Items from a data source
⟨

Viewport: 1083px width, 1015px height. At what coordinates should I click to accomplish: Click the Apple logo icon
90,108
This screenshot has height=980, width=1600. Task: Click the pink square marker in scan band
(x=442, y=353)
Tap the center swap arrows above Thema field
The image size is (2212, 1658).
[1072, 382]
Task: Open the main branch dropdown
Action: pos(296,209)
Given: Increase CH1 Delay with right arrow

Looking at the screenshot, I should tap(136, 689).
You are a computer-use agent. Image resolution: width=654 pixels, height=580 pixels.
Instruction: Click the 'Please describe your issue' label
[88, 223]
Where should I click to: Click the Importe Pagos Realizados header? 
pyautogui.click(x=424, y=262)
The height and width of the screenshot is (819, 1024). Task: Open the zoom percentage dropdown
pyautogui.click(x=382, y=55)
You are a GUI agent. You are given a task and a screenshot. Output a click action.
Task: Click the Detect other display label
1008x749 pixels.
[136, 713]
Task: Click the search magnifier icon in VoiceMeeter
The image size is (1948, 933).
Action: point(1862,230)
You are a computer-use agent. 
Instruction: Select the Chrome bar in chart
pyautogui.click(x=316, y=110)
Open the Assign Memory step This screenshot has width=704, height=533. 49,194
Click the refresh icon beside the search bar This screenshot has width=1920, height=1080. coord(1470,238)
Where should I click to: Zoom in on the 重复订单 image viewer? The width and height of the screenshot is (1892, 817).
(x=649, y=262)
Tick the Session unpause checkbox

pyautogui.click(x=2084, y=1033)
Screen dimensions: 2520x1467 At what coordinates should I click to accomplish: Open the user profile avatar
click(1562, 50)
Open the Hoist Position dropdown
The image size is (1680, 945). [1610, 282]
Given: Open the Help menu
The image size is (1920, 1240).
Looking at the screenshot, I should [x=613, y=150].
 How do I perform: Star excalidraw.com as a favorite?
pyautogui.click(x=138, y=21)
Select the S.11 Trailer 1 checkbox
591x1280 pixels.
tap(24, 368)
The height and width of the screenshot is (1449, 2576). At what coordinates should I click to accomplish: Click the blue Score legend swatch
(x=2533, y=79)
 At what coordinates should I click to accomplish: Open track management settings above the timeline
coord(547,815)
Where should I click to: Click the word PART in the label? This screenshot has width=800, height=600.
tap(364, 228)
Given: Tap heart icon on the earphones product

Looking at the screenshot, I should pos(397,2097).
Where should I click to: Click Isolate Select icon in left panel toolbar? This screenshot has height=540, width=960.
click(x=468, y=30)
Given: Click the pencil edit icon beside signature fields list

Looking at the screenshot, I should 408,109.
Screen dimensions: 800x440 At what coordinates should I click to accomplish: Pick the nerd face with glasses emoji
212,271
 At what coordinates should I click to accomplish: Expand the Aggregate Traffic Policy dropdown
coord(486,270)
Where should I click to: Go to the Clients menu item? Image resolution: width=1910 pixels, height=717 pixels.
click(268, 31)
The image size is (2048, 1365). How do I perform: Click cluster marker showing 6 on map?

⟩

Problem to solve
Format every line of the listing above as a Markdown table with the columns "No." and "Line," numbering the rows in order and omitting blank lines.

Reply
| No. | Line |
|---|---|
| 1 | Viewport: 1083px width, 1015px height. At what coordinates should I click to accomplish: Click the Apple logo icon |
| 2 | 90,108 |
| 3 | This screenshot has height=980, width=1600. Task: Click the pink square marker in scan band |
| 4 | (x=442, y=353) |
| 5 | Tap the center swap arrows above Thema field |
| 6 | The image size is (2212, 1658). |
| 7 | [1072, 382] |
| 8 | Task: Open the main branch dropdown |
| 9 | Action: pos(296,209) |
| 10 | Given: Increase CH1 Delay with right arrow |
| 11 | Looking at the screenshot, I should tap(136, 689). |
| 12 | You are a computer-use agent. Image resolution: width=654 pixels, height=580 pixels. |
| 13 | Instruction: Click the 'Please describe your issue' label |
| 14 | [88, 223] |
| 15 | Where should I click to: Click the Importe Pagos Realizados header?  |
| 16 | pyautogui.click(x=424, y=262) |
| 17 | The height and width of the screenshot is (819, 1024). Task: Open the zoom percentage dropdown |
| 18 | pyautogui.click(x=382, y=55) |
| 19 | You are a GUI agent. You are given a task and a screenshot. Output a click action. |
| 20 | Task: Click the Detect other display label |
| 21 | 1008x749 pixels. |
| 22 | [136, 713] |
| 23 | Task: Click the search magnifier icon in VoiceMeeter |
| 24 | The image size is (1948, 933). |
| 25 | Action: point(1862,230) |
| 26 | You are a computer-use agent.  |
| 27 | Instruction: Select the Chrome bar in chart |
| 28 | pyautogui.click(x=316, y=110) |
| 29 | Open the Assign Memory step This screenshot has width=704, height=533. 49,194 |
| 30 | Click the refresh icon beside the search bar This screenshot has width=1920, height=1080. coord(1470,238) |
| 31 | Where should I click to: Zoom in on the 重复订单 image viewer? The width and height of the screenshot is (1892, 817). |
| 32 | (x=649, y=262) |
| 33 | Tick the Session unpause checkbox |
| 34 | pyautogui.click(x=2084, y=1033) |
| 35 | Screen dimensions: 2520x1467 At what coordinates should I click to accomplish: Open the user profile avatar |
| 36 | click(1562, 50) |
| 37 | Open the Hoist Position dropdown |
| 38 | The image size is (1680, 945). [1610, 282] |
| 39 | Given: Open the Help menu |
| 40 | The image size is (1920, 1240). |
| 41 | Looking at the screenshot, I should [x=613, y=150]. |
| 42 |  How do I perform: Star excalidraw.com as a favorite? |
| 43 | pyautogui.click(x=138, y=21) |
| 44 | Select the S.11 Trailer 1 checkbox |
| 45 | 591x1280 pixels. |
| 46 | tap(24, 368) |
| 47 | The height and width of the screenshot is (1449, 2576). At what coordinates should I click to accomplish: Click the blue Score legend swatch |
| 48 | (x=2533, y=79) |
| 49 |  At what coordinates should I click to accomplish: Open track management settings above the timeline |
| 50 | coord(547,815) |
| 51 | Where should I click to: Click the word PART in the label? This screenshot has width=800, height=600. |
| 52 | tap(364, 228) |
| 53 | Given: Tap heart icon on the earphones product |
| 54 | Looking at the screenshot, I should pos(397,2097). |
| 55 | Where should I click to: Click Isolate Select icon in left panel toolbar? This screenshot has height=540, width=960. |
| 56 | click(x=468, y=30) |
| 57 | Given: Click the pencil edit icon beside signature fields list |
| 58 | Looking at the screenshot, I should 408,109. |
| 59 | Screen dimensions: 800x440 At what coordinates should I click to accomplish: Pick the nerd face with glasses emoji |
| 60 | 212,271 |
| 61 |  At what coordinates should I click to accomplish: Expand the Aggregate Traffic Policy dropdown |
| 62 | coord(486,270) |
| 63 | Where should I click to: Go to the Clients menu item? Image resolution: width=1910 pixels, height=717 pixels. |
| 64 | click(268, 31) |
| 65 | The image size is (2048, 1365). How do I perform: Click cluster marker showing 6 on map? |